§ WHAT IS EXPECTED: List every line in the material below that contains the string "screenshot". Case counts.

Material excerpted from a collection:
************

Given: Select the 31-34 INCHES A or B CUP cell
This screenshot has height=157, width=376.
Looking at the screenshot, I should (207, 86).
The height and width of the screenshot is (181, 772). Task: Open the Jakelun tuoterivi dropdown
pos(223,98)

************

§ WRITTEN SOLUTION:
This screenshot has height=157, width=376.
Looking at the screenshot, I should (207, 86).
The height and width of the screenshot is (181, 772). Task: Open the Jakelun tuoterivi dropdown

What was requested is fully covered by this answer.